I suggest that we can look carefully at our history and tradition in the service of creating a mature Thanksgiving celebration: one that does not perpetuate a culture of violence.

The history of Thanksgiving is thought to have begun at the Plymouth plantation in 1621. After landing at Plymouth at the beginning of winter, 1620, more than half of the Mayflower’s pilgrims died during the next few months. The bountiful harvest in the fall of 1621 gave the survivors good reason to be thankful because it assured them that they had a much better chance of making it alive through the next winter.

In their early years in Plymouth, the settlers were greatly helped by some of the natives, but within a generation, bloody war had broken out between them. Violence continued as a huge influx of immigrants displaced more and more indigenous peoples from their tribal lands. In time, the Thanksgiving celebration broadened beyond a grateful celebration of the harvest to include the (God given?) land, the growing opportunities found in a fledgling nation, and ultimately the values of freedom and democracy enshrined in America’s founding documents.

Now, I was born in the middle of the twentieth century into a culture that had long before been established. I didn’t kill “Indians”. Nor did I steal their land. Still, the land I know and love as my home is soaked by the blood of millions. These statements are not designed to generate guilt or to diminish how much I know I have to be thankful for. It is simply the truth, and I think avoiding or denying this truth perpetuates immaturity that results in spreading the spirit of violence. Gratitude should never simply be the product of violence, no matter how long ago it may have occurred. True gratitude must lead us to kindness, compassion, and to the creation of social structures that do not perpetuate the spirit of violence in our age. We must learn from our violent past if we are to create a non-violent future.

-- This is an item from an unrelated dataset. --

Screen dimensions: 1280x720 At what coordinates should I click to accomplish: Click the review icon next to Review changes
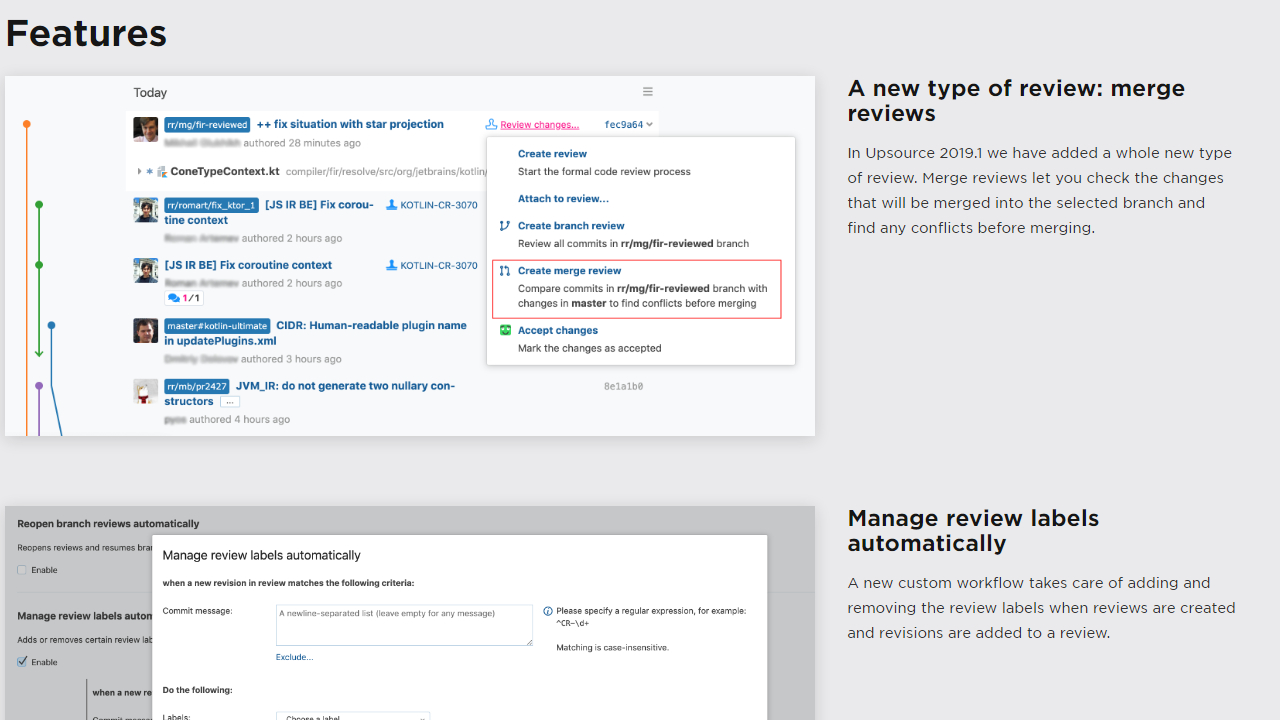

Finally, we must avoid the trap of implicating God in our violence. We should never thank God for giving us the land and bounty that is first taken from others. Sadly, too many religious traditions promote a God who effectively steals land from one group and gives it to a different group, purportedly in keeping with some inscrutable divine purpose. Such images of God perpetuate war and violence throughout countless generations.

If we’re going to be thankful for anything this year, let’s be thankful that we carry an image of God who is Love, and that we can use loving divine power to transform the world. We will never eliminate violence totally, but at least we can stop giving it divine authorization.

May the blessings you enjoy this Thanksgiving become the gifts you share in God’s Realm.